[[ Extracted records, beginning ]]

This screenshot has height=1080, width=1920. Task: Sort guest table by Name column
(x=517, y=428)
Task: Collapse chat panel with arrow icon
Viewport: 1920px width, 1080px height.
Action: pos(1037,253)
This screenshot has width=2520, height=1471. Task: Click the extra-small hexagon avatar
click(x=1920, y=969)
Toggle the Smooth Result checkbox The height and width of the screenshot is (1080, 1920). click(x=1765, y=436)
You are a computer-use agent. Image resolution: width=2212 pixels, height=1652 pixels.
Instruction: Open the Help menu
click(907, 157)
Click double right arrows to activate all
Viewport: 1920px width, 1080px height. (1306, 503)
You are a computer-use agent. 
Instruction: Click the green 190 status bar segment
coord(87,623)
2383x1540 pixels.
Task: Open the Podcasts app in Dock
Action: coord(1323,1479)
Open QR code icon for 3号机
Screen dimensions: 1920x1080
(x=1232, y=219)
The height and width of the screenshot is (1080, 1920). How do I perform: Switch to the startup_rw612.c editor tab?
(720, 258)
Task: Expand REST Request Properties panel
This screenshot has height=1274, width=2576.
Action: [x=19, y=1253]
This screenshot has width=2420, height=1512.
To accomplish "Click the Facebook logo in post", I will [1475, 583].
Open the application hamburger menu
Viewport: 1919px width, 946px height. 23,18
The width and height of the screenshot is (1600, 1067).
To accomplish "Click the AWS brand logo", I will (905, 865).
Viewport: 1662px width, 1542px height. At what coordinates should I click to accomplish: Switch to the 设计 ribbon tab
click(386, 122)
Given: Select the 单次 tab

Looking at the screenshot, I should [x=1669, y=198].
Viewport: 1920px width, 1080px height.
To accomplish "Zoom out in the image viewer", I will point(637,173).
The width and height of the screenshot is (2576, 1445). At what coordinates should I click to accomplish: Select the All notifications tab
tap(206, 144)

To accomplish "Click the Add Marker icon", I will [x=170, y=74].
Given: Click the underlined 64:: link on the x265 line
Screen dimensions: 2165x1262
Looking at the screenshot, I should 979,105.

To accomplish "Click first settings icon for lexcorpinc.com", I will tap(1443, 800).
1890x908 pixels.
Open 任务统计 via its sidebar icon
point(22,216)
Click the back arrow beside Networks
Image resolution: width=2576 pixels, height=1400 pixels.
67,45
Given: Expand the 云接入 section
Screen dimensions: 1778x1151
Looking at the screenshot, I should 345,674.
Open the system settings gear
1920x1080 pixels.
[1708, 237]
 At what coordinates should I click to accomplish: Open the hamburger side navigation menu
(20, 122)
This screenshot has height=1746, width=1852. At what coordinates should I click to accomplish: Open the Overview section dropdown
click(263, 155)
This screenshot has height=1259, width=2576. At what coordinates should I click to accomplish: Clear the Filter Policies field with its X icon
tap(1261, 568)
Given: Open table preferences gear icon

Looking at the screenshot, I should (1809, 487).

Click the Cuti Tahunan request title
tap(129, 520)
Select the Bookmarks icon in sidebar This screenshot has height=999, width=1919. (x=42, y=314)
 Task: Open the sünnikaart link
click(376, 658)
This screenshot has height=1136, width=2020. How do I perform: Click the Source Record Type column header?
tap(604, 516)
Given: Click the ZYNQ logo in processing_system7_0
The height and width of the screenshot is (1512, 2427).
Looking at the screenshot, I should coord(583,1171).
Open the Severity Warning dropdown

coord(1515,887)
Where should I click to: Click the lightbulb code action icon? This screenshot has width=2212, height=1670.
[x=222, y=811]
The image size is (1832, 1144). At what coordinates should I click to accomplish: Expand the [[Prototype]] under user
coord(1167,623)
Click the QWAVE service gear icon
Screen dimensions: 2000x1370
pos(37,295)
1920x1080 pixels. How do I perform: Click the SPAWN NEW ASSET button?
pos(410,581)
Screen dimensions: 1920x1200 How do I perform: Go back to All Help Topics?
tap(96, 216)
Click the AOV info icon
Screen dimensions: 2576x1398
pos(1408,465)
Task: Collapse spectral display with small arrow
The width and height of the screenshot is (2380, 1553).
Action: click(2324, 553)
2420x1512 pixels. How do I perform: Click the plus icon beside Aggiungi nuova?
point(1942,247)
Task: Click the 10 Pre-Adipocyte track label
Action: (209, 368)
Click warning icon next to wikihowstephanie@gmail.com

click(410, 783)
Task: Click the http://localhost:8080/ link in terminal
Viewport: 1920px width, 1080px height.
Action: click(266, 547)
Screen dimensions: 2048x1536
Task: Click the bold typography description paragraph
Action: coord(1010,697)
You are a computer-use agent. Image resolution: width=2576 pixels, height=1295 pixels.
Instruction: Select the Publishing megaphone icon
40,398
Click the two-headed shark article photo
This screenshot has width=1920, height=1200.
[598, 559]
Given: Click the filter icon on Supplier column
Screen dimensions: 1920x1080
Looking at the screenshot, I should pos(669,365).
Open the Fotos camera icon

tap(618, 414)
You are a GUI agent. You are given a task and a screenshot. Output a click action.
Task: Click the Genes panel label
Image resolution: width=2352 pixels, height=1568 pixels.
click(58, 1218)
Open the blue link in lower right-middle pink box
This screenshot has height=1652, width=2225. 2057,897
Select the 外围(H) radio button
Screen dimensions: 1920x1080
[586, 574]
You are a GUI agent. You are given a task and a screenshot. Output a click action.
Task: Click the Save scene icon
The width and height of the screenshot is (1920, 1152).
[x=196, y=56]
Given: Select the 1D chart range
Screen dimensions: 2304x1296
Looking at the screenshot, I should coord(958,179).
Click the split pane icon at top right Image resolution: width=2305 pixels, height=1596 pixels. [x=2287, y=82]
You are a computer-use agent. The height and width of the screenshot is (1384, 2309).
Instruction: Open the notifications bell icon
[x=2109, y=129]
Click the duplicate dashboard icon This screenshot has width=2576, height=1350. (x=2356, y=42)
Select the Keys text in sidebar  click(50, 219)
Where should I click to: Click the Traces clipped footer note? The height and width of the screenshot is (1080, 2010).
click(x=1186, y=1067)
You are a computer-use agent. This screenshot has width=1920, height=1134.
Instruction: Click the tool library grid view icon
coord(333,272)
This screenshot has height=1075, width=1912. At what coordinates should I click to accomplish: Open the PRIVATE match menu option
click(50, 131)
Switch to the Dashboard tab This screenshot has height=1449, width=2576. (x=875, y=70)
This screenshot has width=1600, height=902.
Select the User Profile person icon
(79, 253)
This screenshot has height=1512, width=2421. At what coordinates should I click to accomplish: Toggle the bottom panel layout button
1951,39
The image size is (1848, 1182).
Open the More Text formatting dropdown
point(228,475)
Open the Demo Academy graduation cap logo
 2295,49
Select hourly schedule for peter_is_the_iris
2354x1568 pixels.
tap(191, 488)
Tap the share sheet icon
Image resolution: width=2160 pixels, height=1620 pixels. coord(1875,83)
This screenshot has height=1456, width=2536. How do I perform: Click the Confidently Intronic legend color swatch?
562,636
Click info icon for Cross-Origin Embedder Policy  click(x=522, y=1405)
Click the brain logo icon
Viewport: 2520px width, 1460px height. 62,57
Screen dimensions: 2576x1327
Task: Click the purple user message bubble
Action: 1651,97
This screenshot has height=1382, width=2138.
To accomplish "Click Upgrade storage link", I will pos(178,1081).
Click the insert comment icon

[[ Extracted records, end ]]

Problem ▸ Among the records above, find each line containing the string "Collapse" and copy it.

Written answer ▸
Task: Collapse chat panel with arrow icon
Task: Collapse spectral display with small arrow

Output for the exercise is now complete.